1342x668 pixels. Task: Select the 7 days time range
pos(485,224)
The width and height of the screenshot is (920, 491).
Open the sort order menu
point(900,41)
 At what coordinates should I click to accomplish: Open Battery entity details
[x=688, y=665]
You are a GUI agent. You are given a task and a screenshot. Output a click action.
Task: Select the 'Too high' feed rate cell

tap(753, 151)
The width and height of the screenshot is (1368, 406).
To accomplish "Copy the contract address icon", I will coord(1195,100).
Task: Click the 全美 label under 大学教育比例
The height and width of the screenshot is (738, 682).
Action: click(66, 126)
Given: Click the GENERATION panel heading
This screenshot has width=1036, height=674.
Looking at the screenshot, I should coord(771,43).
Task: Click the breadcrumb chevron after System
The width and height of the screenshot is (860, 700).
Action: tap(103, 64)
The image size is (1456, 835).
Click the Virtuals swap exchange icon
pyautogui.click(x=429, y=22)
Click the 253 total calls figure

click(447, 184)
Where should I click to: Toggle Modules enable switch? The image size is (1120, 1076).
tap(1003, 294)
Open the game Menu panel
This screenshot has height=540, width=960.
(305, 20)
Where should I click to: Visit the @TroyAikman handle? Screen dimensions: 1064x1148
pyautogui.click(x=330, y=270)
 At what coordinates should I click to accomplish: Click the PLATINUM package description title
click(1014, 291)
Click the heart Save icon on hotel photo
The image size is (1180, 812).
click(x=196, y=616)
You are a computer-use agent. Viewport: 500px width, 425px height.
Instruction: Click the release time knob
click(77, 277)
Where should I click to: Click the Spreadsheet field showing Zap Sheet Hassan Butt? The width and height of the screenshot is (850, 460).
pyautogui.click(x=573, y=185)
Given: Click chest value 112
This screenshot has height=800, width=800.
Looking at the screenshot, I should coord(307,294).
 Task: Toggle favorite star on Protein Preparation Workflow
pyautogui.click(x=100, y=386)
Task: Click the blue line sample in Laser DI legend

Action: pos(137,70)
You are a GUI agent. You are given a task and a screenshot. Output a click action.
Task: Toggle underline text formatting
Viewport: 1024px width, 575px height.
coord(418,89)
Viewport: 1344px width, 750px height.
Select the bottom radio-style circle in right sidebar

+ + + + + + +

▸ **TASK PROMPT**
Print all the records precisely.

▸ **SOLUTION FOR THIS TASK**
1342x668 pixels. Task: Select the 7 days time range
pos(485,224)
The width and height of the screenshot is (920, 491).
Open the sort order menu
point(900,41)
 At what coordinates should I click to accomplish: Open Battery entity details
[x=688, y=665]
You are a GUI agent. You are given a task and a screenshot. Output a click action.
Task: Select the 'Too high' feed rate cell

tap(753, 151)
The width and height of the screenshot is (1368, 406).
To accomplish "Copy the contract address icon", I will coord(1195,100).
Task: Click the 全美 label under 大学教育比例
The height and width of the screenshot is (738, 682).
Action: click(66, 126)
Given: Click the GENERATION panel heading
This screenshot has width=1036, height=674.
Looking at the screenshot, I should coord(771,43).
Task: Click the breadcrumb chevron after System
The width and height of the screenshot is (860, 700).
Action: tap(103, 64)
The image size is (1456, 835).
Click the Virtuals swap exchange icon
pyautogui.click(x=429, y=22)
Click the 253 total calls figure

click(447, 184)
Where should I click to: Toggle Modules enable switch? The image size is (1120, 1076).
tap(1003, 294)
Open the game Menu panel
This screenshot has height=540, width=960.
(305, 20)
Where should I click to: Visit the @TroyAikman handle? Screen dimensions: 1064x1148
pyautogui.click(x=330, y=270)
 At what coordinates should I click to accomplish: Click the PLATINUM package description title
click(1014, 291)
Click the heart Save icon on hotel photo
The image size is (1180, 812).
click(x=196, y=616)
You are a computer-use agent. Viewport: 500px width, 425px height.
Instruction: Click the release time knob
click(77, 277)
Where should I click to: Click the Spreadsheet field showing Zap Sheet Hassan Butt? The width and height of the screenshot is (850, 460).
pyautogui.click(x=573, y=185)
Given: Click chest value 112
This screenshot has height=800, width=800.
Looking at the screenshot, I should coord(307,294).
 Task: Toggle favorite star on Protein Preparation Workflow
pyautogui.click(x=100, y=386)
Task: Click the blue line sample in Laser DI legend

Action: pos(137,70)
You are a GUI agent. You are given a task and a screenshot. Output a click action.
Task: Toggle underline text formatting
Viewport: 1024px width, 575px height.
coord(418,89)
Viewport: 1344px width, 750px height.
Select the bottom radio-style circle in right sidebar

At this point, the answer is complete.